In this light, previously proposed models—such as integrating Hezbollah units into the army, forming auxiliary brigades, or replicating Iraq’s Popular Mobilization Forces—are off the table. Instead, the president suggested that vetted Hezbollah members may be individually recruited into the army, similar to how other militias were dissolved and absorbed post-Taif Accord.
Still, this transition is expected to be far more complex. Hezbollah's fighters have undergone intense ideological indoctrination, with loyalty pledged to Iran’s Supreme Leader and slogans like “Weapons protect weapons,” “One front,” and “The martyr on the road to Jerusalem.” The most recent creed proclaims the arms are entrusted to the “awaited Mahdi.”
To preserve the military’s doctrinal integrity and national identity, any integration will be tightly controlled to avoid the infiltration of foreign ideologies.
The proposal has sparked open defiance from Hezbollah’s more militant wing. Some of its leaders responded to President Aoun’s plan with warnings—echoing a notorious statement by former Secretary-General Hassan Nasrallah: “Any hand that reaches for our weapons will be cut off.”
Just yesterday, senior Hezbollah official Mahmoud Qomati reaffirmed this position in two interviews, rejecting the disarmament timeline and insisting that “the resistance’s weapons” remain integral to any defense doctrine.
Whether this rejection is meant to extract concessions from the presidency and cabinet, or simply a delaying tactic until U.S.-Iran nuclear talks conclude, is unclear. But either way, the direction is set.

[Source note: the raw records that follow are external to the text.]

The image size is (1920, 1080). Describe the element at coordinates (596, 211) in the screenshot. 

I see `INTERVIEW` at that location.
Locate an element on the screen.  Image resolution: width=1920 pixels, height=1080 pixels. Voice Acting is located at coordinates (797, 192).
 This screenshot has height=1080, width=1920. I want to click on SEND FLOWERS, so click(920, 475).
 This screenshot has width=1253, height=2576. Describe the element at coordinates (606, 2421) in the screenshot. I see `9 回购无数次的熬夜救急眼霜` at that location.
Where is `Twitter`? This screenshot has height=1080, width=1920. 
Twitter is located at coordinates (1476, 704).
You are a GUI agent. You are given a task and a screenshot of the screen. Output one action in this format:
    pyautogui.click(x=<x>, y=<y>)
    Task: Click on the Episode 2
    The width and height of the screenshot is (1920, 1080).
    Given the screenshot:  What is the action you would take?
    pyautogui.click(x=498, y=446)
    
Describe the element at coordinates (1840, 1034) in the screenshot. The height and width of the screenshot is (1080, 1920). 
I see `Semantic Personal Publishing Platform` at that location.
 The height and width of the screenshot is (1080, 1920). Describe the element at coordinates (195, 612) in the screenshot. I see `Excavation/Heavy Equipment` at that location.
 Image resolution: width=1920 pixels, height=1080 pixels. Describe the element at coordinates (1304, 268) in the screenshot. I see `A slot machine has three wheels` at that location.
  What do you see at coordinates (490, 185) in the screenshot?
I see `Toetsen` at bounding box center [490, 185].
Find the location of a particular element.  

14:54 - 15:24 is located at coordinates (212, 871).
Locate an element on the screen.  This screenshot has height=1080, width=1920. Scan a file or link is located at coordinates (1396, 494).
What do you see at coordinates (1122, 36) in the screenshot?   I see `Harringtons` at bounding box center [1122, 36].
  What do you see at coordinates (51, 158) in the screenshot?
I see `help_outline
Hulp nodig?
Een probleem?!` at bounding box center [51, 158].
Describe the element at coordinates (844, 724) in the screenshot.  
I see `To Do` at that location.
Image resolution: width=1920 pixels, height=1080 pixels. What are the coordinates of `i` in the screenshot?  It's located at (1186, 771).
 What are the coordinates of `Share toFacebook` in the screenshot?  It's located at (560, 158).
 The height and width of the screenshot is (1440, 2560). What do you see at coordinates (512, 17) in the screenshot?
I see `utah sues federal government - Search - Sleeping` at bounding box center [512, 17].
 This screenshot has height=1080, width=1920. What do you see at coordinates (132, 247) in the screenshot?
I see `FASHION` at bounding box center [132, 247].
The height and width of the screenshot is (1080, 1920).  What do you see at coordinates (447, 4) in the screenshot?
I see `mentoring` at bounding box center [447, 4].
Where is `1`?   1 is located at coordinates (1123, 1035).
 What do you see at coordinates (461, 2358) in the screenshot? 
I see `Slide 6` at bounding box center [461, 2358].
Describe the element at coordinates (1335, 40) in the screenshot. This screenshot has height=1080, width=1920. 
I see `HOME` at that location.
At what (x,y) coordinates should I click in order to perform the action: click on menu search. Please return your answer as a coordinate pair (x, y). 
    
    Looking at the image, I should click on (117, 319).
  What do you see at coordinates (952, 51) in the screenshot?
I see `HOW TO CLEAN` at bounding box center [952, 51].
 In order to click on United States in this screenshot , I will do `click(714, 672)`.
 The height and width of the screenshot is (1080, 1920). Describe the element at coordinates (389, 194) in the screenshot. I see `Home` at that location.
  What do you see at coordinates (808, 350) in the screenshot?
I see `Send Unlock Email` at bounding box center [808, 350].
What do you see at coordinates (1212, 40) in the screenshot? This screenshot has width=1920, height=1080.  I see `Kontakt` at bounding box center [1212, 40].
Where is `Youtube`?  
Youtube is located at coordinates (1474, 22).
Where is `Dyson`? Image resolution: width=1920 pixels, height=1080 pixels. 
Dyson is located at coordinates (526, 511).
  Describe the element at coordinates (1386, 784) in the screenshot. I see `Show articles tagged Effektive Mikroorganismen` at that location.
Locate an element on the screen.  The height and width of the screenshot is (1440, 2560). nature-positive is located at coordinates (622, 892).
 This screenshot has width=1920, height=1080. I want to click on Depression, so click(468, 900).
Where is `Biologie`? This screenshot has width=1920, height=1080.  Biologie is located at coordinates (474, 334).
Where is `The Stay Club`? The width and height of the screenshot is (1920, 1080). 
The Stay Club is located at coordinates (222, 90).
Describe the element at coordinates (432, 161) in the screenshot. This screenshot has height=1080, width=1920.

As government leaders have made clear, “the decision has been made.” Domestic and international consensus is growing, and scrutiny over arms smuggling routes is tightening. As a Lebanese proverb puts it: “Any well with no water eventually dies”.
Even within the Shiite political camp, pragmatists recognize the inevitability of the process. They’ve begun to accept army-led operations to seize weapons and clear tunnels—not just in southern Lebanon, but beyond the Litani and in various strongholds across the country.
Betting on Iran’s return to dominant influence in Lebanon appears increasingly futile. Tehran is now negotiating to save its regime and ease sanctions in exchange for compromises on its nuclear program, missiles, and regional proxies.
What remains for Hezbollah’s hardliners is to heed the wisdom of moderation—adopting the cool-headed logic of spring before the heat of summer sets in.